- [ABOUT THIS TASK]
Can you sum up the piece on the fog of war and the Lolo pass report in three sentences?

=== DOCUMENT SECTION ===

Someone, maybe von Clausewitz, called it the fog of war. Information comes in. It sounds good, but it turns out to be bad. You think it's true, but it's crap. Yesterday morning a woman walked by me in the motel parking lot. Smoke from fires in the mountains west of the city wafted through downtown Missoula. It looked like Los Angeles during the riots. A woman walked by me. "Lolo pass is closed," she said. "I just heard it on the radio."

There are really only two main ways through the Bitterroot Mountains. One is via I-90, which once was a U.S. highway and before that a state highway and before that a wagon trail and before that a trapper's route and before that an Indian path and before that a deer track. In that sense, I suppose, it's fair to say that I-90 was originally mapped out by a jack rabbit.

The other route is by way of U.S. 12. It runs west over Lolo pass toward Lowell, Idaho. On the Montana side is Lolo Hot Springs where in the movie "A River Runs Through It" Norman MacLean's brother was beaten to death in a bar. The real Paul MacLean was actually murdered in Chicago. The fog of poetic license.

The Montana-Idaho border lies at the top of the pass. To the west one of the world's great motorcycle roads begins, a section of uninterrupted curves for 77 continuous miles. At least some of the riders would have taken that road to reach bonuses in central Washington. If Lolo were really closed, they might not have gotten through. At that point, I thought, they might have backtracked to run south on U.S. 93, a highway that has been closed off and on because of fires during much of the past several weeks.

I went inside to the hotel receptionist. She had just been on the telephone with fire and highway officials in Montana and Idaho. Lolo was open. Really? Really. But was it really? Is a radio faster or more accurate than a telephone? Fog, fog.

Sometimes I tell people that I know what Ernie Pyle's life was like. He was a war correspondent in the Pacific during World War II. It is a tough, scary job. Accurate information is rare. Fog is everywhere. People really are out to get you. Ernie was killed by machine gun fire near Okinawa. A nation mourned. Some motorcyclist, angry that I have commented unfavorably on his riding style, will one day rearrange the back of my skull with a brick. The last thing I will see is fog.

How To Get From Montana To Nevada

The first thing a rider must decide when the list of bonus locations is dispensed at the beginning of a leg is the route to be taken to the next checkpoint. Some factors to be considered are the length of the proposed ride, the value of the bonuses, and the kinds of conditions --- principally roads and weather --- likely to be encountered. Additionally, experienced riders know that as the rally progresses, the bonuses invariably increase in value. The vagaries of human emotion also must be recognized and controlled. Conservative riding will trump greed every time.

=== SUPPLIED ENTRIES ===

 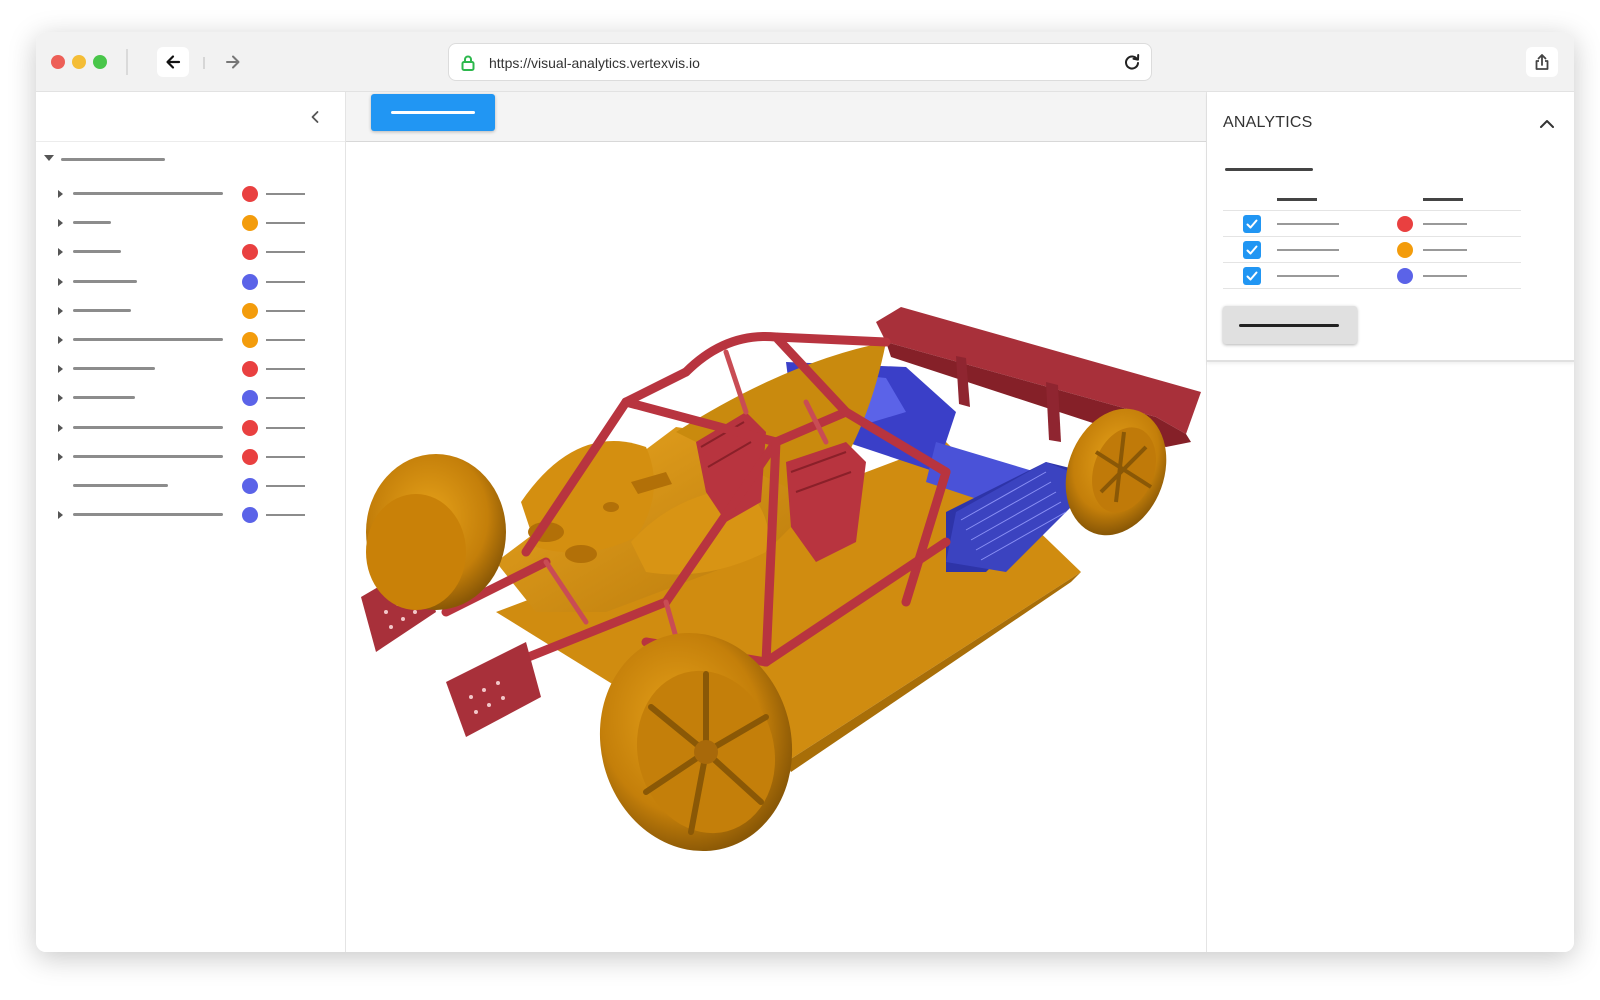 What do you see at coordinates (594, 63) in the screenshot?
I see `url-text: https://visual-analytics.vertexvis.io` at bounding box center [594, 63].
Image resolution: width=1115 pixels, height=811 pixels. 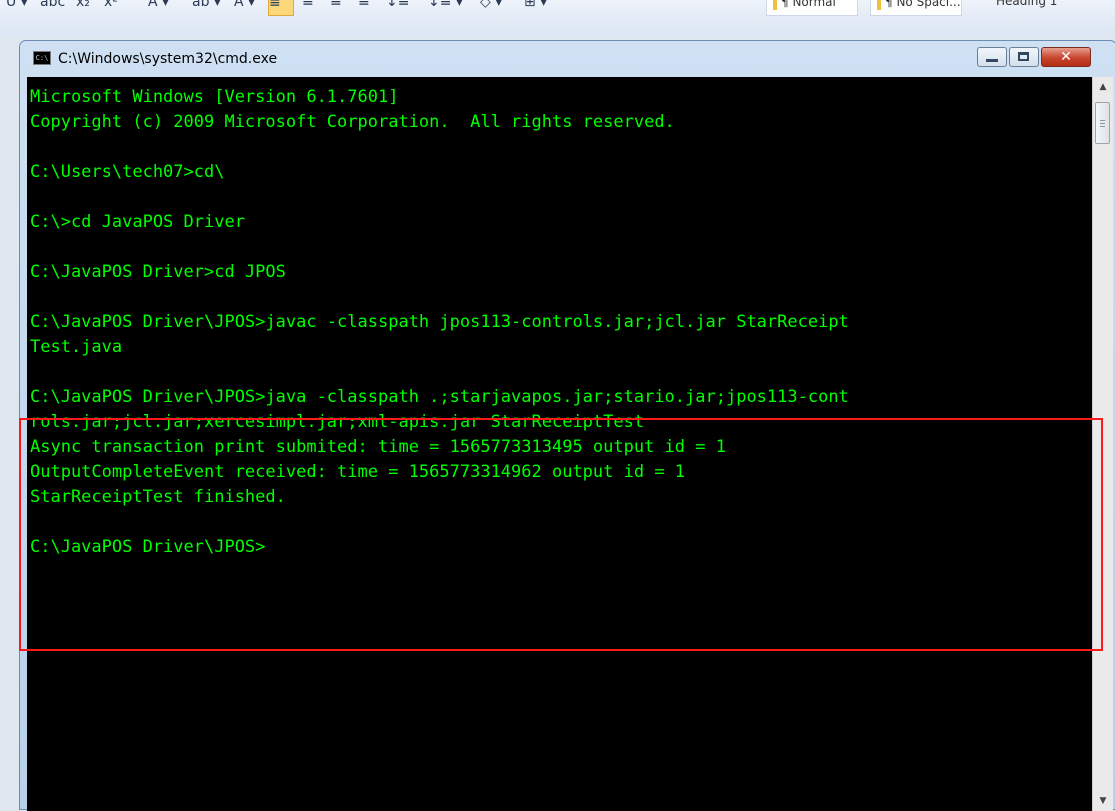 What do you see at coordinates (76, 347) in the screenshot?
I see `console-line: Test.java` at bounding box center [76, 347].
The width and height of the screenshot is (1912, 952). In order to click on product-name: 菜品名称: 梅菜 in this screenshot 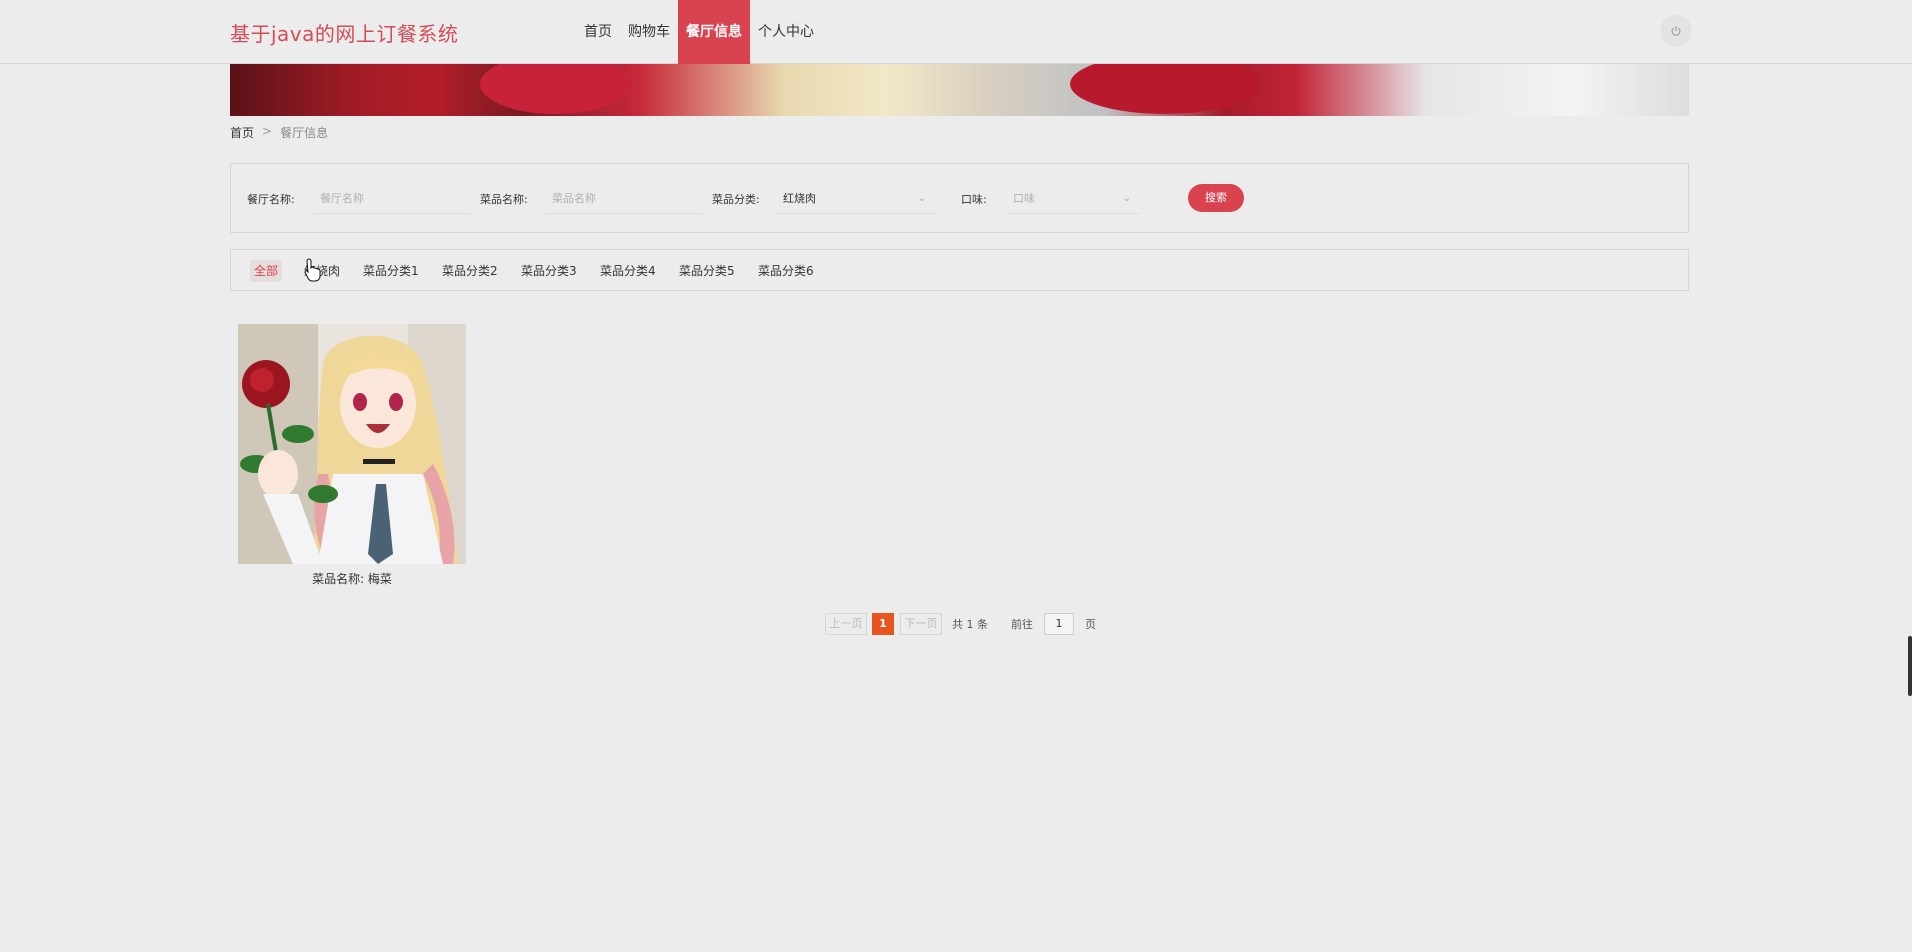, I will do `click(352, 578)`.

===
=== SUPPLIED ENTRIES ===

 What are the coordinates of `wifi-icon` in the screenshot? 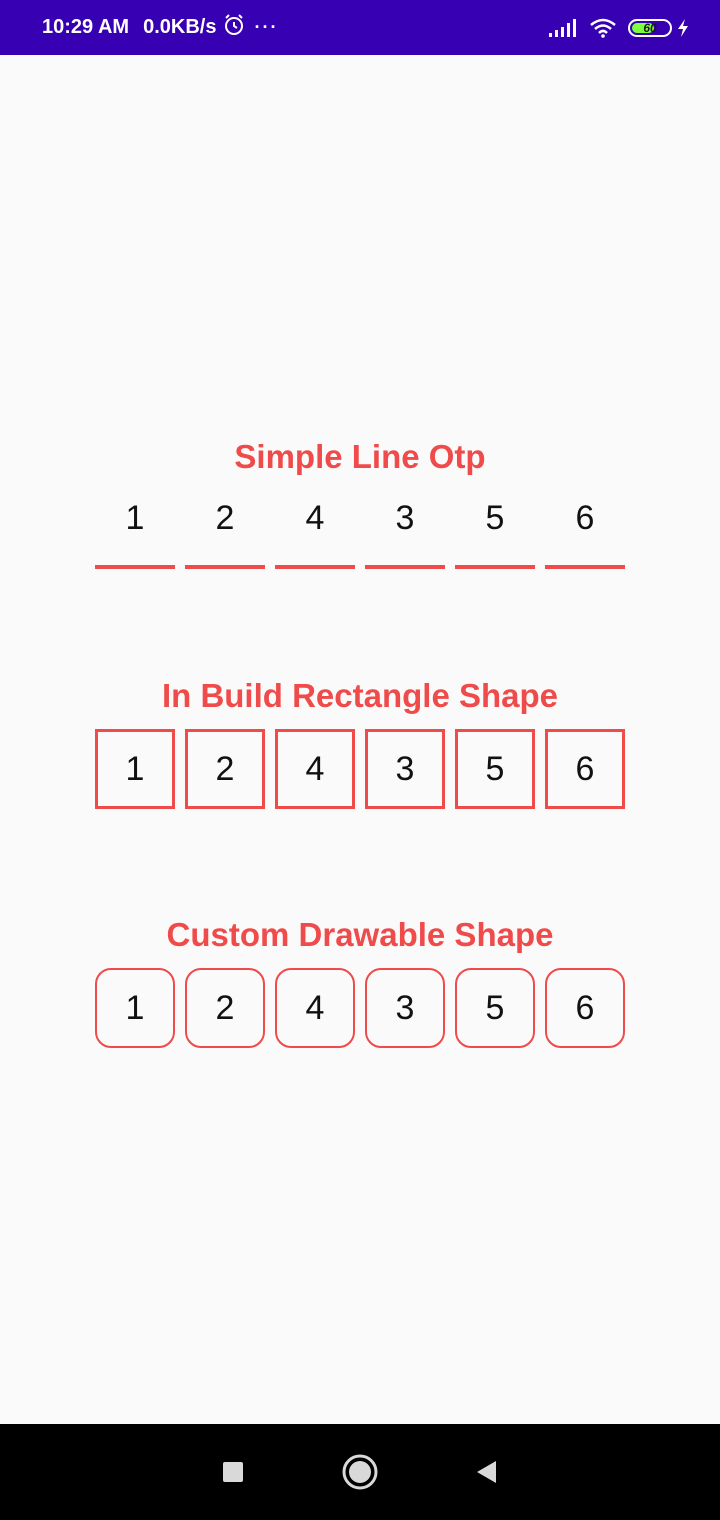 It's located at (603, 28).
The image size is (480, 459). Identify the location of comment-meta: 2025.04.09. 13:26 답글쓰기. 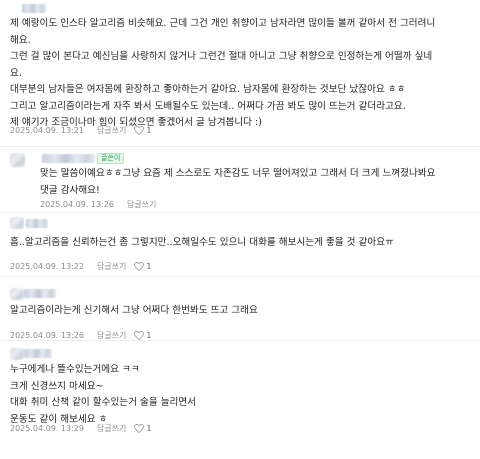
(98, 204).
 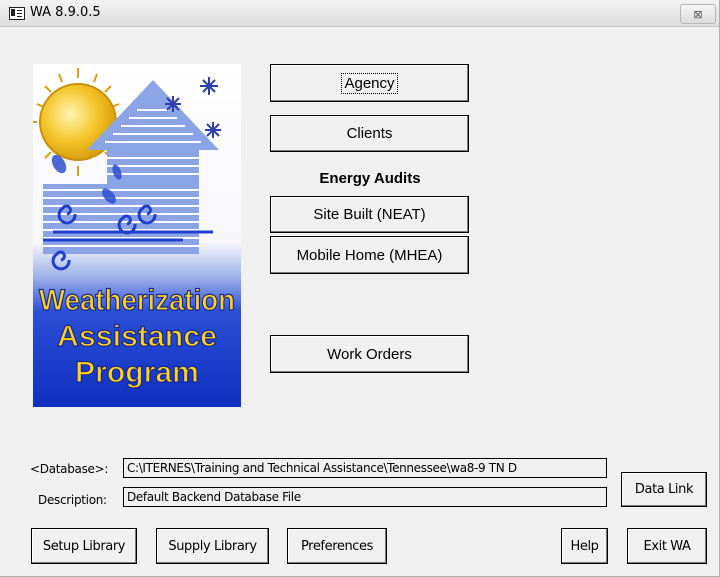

===

- [SOLUTION]
The writer describes the "fog of war," where information sounds good but turns out to be bad, and gives the example of a woman in a smoky Missoula motel parking lot who said she had heard on the radio that Lolo pass was closed. Of the two main routes through the Bitterroot Mountains, I-90 and U.S. 12 over Lolo pass, the writer worried that riders heading for bonuses in central Washington might not get through, but a hotel receptionist who had phoned fire and highway officials said Lolo was open. The piece then explains that a rider first chooses a route to the next checkpoint by weighing ride length, bonus value, and road and weather conditions, and it stresses that conservative riding will trump greed every time.